Though intimidating for many first-timers, yoga is an incredible way to nourish your mind, body, and spirit. It can help you conquer your fears and overcome your ego—likely the very things that are holding you back from giving it a try. Here are nine tips to surviving your first yoga class.
Acknowledge That Trying Something New is Scary
It’s okay to be a little nervous. Trying anything new can be intimidating, especially when it seems like everyone else is already a pro. Remember: everyone had their first yoga class once. Acknowledge your fear, but don’t let it stop you. Sign up and show up—that’s the hardest part.
Find the Right Studio and Class for You
Every studio and teacher has their own approach. Some will fit you, some won’t. Ask friends for recommendations or do a little online sleuthing. Many studios offer a complimentary introductory class or some kind of deal to make it possible to try without committing. If you don’t love your first experience, try something else.
As for classes, read up on descriptions. Yoga classes come in all shapes and sizes—from slow, relaxing yin-types to fast-paced, muscle-burning flow classes. Find something that matches what you’re looking for, and try out a few different styles to get the full experience.
Get Ready and Gear Up
Most studios will rent mats and towels, so there is no need to invest in your own equipment if you’d like to try it out before committing. Wear something non-constrictive and comfortable. Don’t worry about making a fashion statement, just make sure that you can move in what you’re wearing. Refrain from dousing yourself in perfume, cologne, or other smelly stuff. Drink plenty of water before class (including the day prior), especially if you’re trying hot yoga. Don’t eat anything too heavy and if you’re hungry an hour before, have something small and clean, like a piece of fruit or some veggies.
Tell the Teacher it’s Your First Time
When you arrive at your studio, tell the teacher that it’s your first time. The teacher will likely be thrilled to introduce you to yoga and many times, will offer specific cues throughout class so that you can follow what is going on. They might come over and offer you some adjustments—this isn’t a critique, it’s a way of teaching you the proper way of doing a pose.
Secure Prime Mat Real Estate
A beginner might feel more comfortable somewhere in the middle of the room.
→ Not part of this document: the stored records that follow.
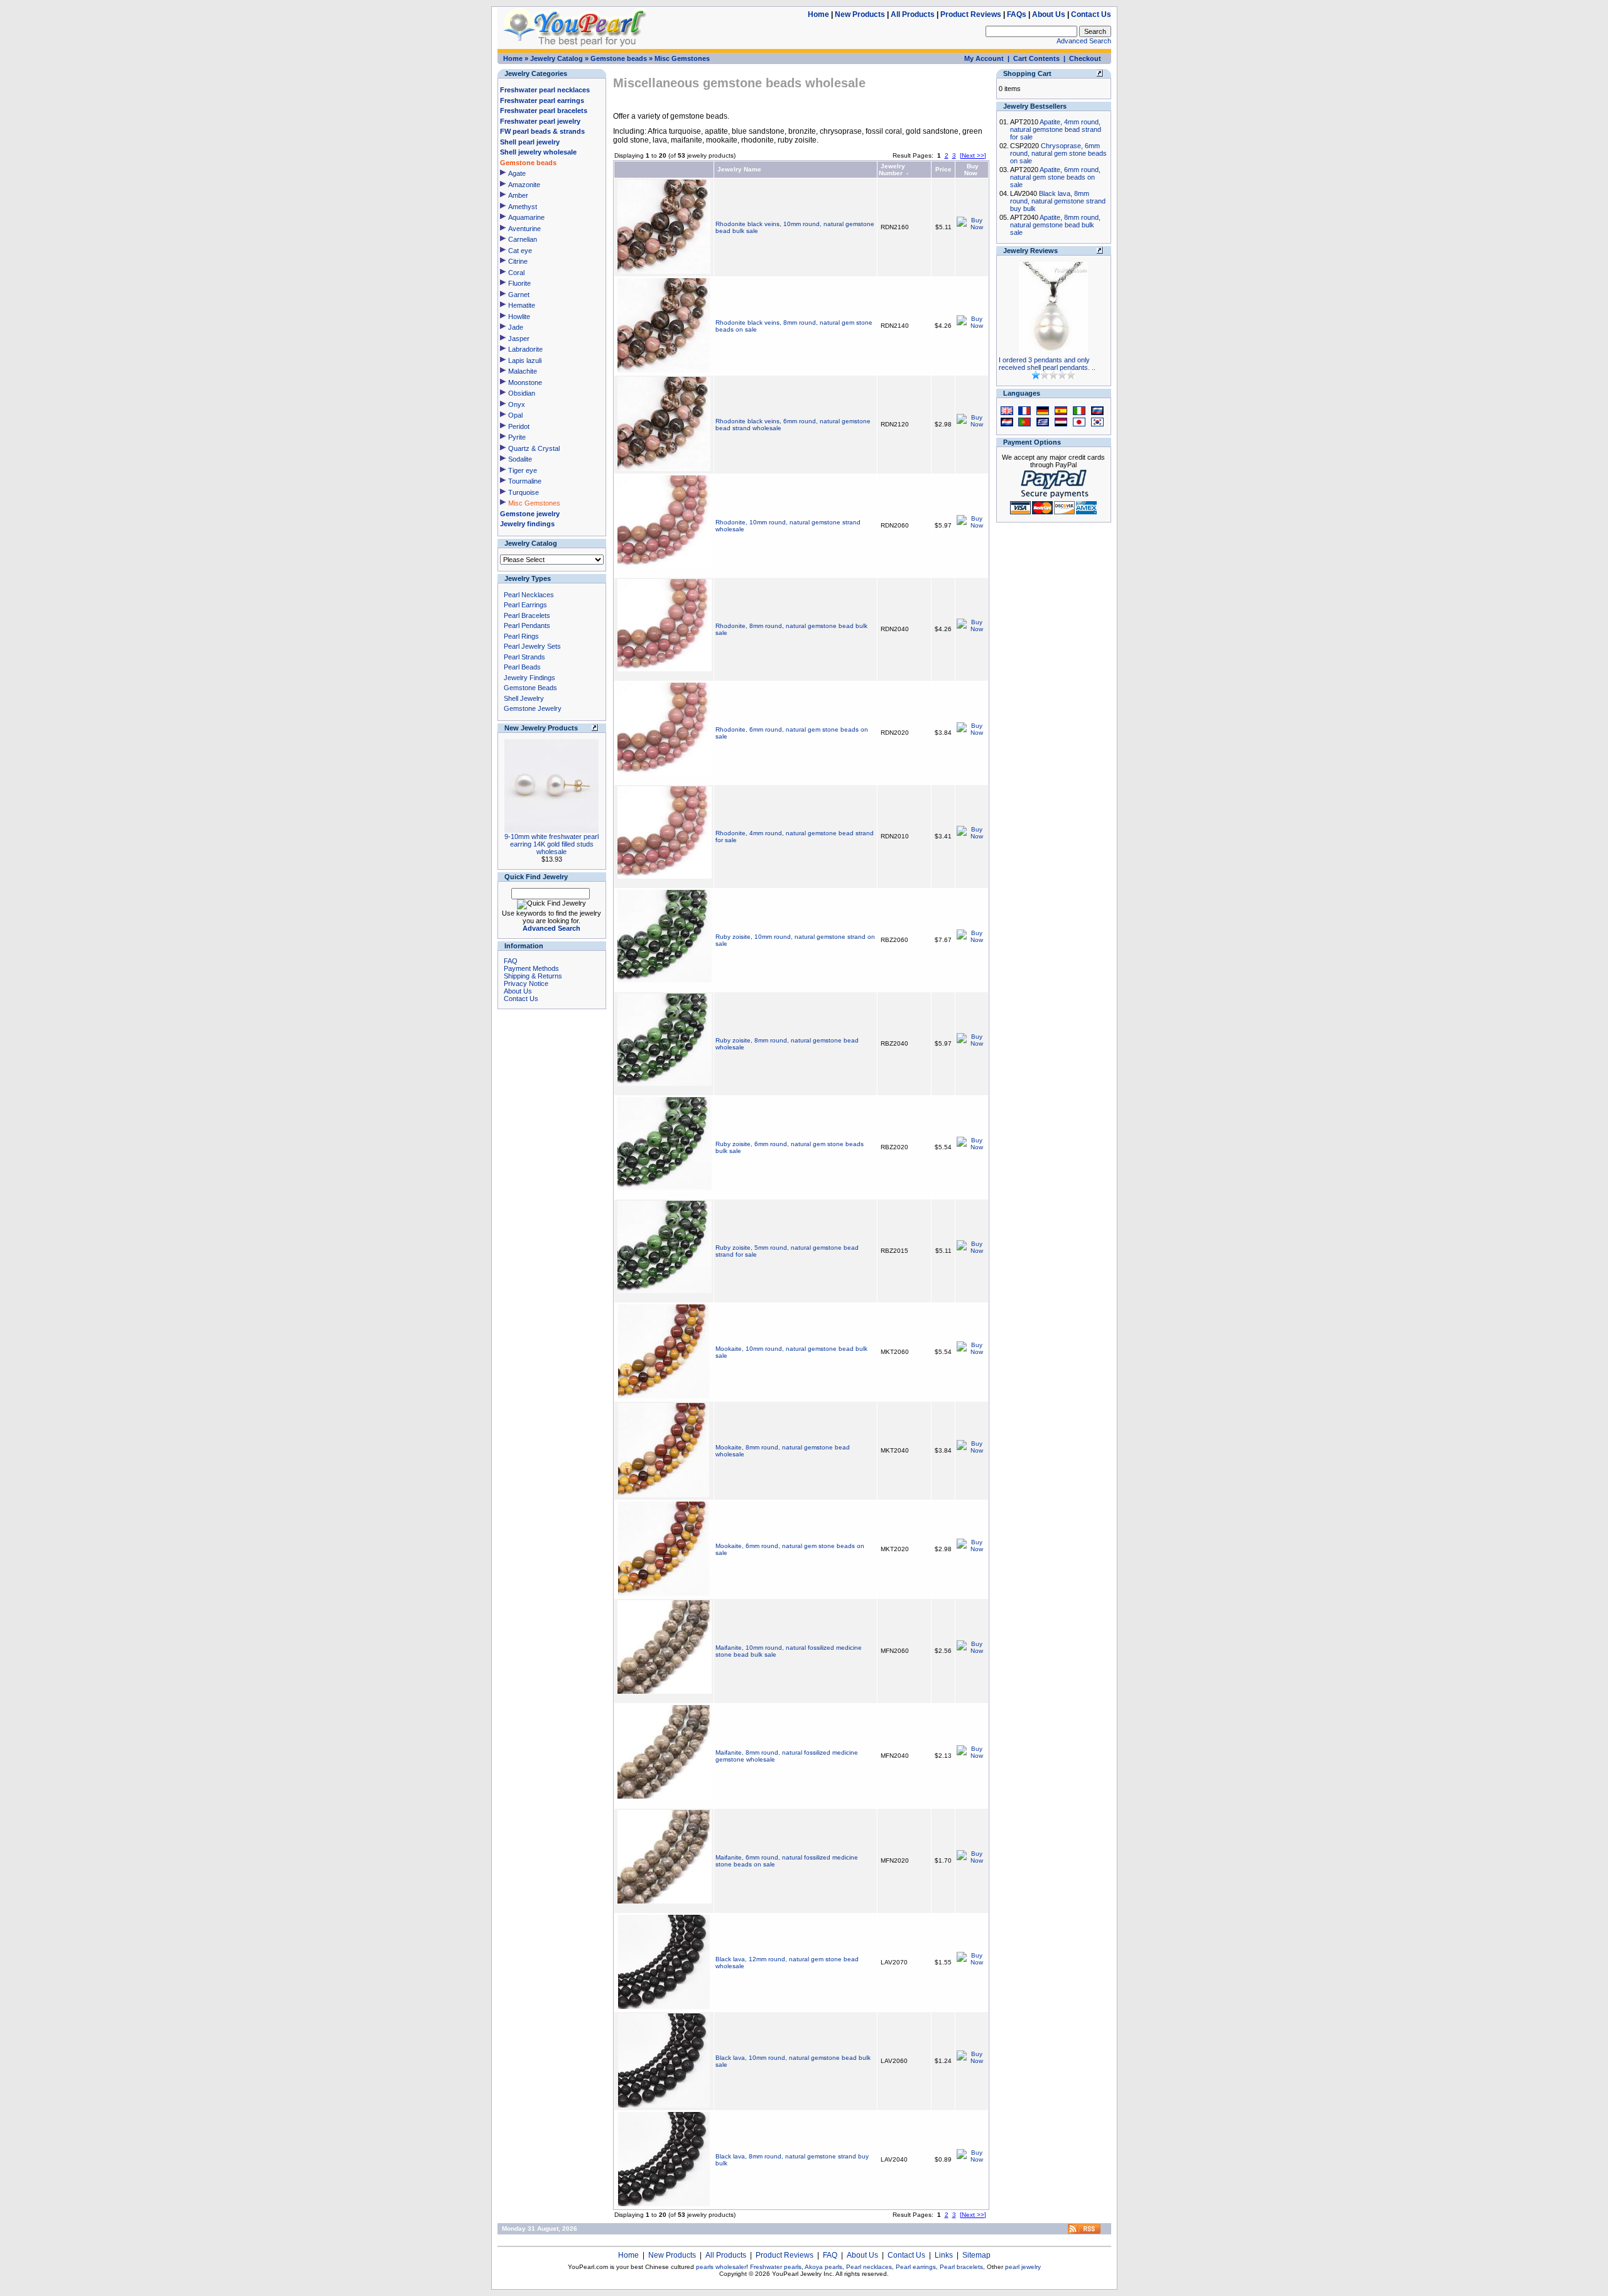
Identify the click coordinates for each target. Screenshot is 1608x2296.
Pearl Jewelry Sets (532, 646)
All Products (913, 14)
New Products (860, 14)
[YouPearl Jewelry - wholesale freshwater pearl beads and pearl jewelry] (1084, 2231)
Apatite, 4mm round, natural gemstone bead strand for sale (1055, 129)
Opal (515, 415)
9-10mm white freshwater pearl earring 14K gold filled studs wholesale (551, 844)
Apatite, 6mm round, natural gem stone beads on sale (1055, 177)
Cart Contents (1036, 58)
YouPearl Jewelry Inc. (803, 2273)
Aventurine (524, 228)
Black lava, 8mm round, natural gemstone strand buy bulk (1058, 201)
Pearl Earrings (525, 605)
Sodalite (520, 459)
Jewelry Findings (529, 677)
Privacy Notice (526, 983)
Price (943, 169)
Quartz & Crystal (534, 448)
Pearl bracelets (961, 2266)
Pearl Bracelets (527, 615)
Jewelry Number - (893, 169)
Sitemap (976, 2255)
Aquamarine (526, 217)
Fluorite (519, 283)
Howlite (519, 316)
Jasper (519, 338)
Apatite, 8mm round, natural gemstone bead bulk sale (1055, 225)
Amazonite (524, 184)
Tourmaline (524, 481)
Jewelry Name (739, 169)
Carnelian (522, 239)
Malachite (522, 371)
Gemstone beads (618, 58)
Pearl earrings (916, 2266)
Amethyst (522, 206)
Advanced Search (1084, 41)
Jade (515, 327)
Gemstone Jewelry (533, 708)
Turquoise (523, 492)
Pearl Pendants (527, 625)
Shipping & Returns (533, 976)
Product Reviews (970, 14)
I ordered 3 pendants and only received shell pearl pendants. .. (1047, 363)
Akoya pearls (823, 2266)
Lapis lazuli (524, 360)
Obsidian (521, 393)
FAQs (1016, 14)
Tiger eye (522, 470)
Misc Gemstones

You want to be close enough to the front so you’re able to see what’s going on, but it helps to have a few people around you to follow if you’re not sure what a particular pose entails.
Listen and Focus on You
Many people who try yoga are intimidated because they’re afraid that those around them will be judging. Practicing yoga is all about focusing your efforts on yourself. The truth is — the people around you are preoccupied with their own poses (that involve so many different alignment cues and muscle movements) that you may hardly notice your peers. Try to turn off your mind and just listen. Listen to the teacher and try to follow their cues and tips. Don’t think, just try.
One Step at a Time
Many poses offer multiple variations but don’t feel like you need to do the maximum your first time. Yoga is about doing poses properly to benefit your body. Don’t sacrifice proper alignment for depth. Know when to reel your ego.
Have an Open Mind
Many classes will include breathing exercises, some “om”ing, and/or the singing of mantra towards the beginning and end of class. The first time you hear a roomful of people erupt into a Sanskrit chant, it can be a little startling. You don’t need to participate in chants if you don’t know them or don’t feel comfortable — just sit quietly and listen.
Classes often close with a salutation of “Namaste”. Take a moment afterwards to collect yourself, return any props you used (blocks, straps, etc.), clean down your mat and return it to the appropriate area. Congratulate yourself on having tried something new!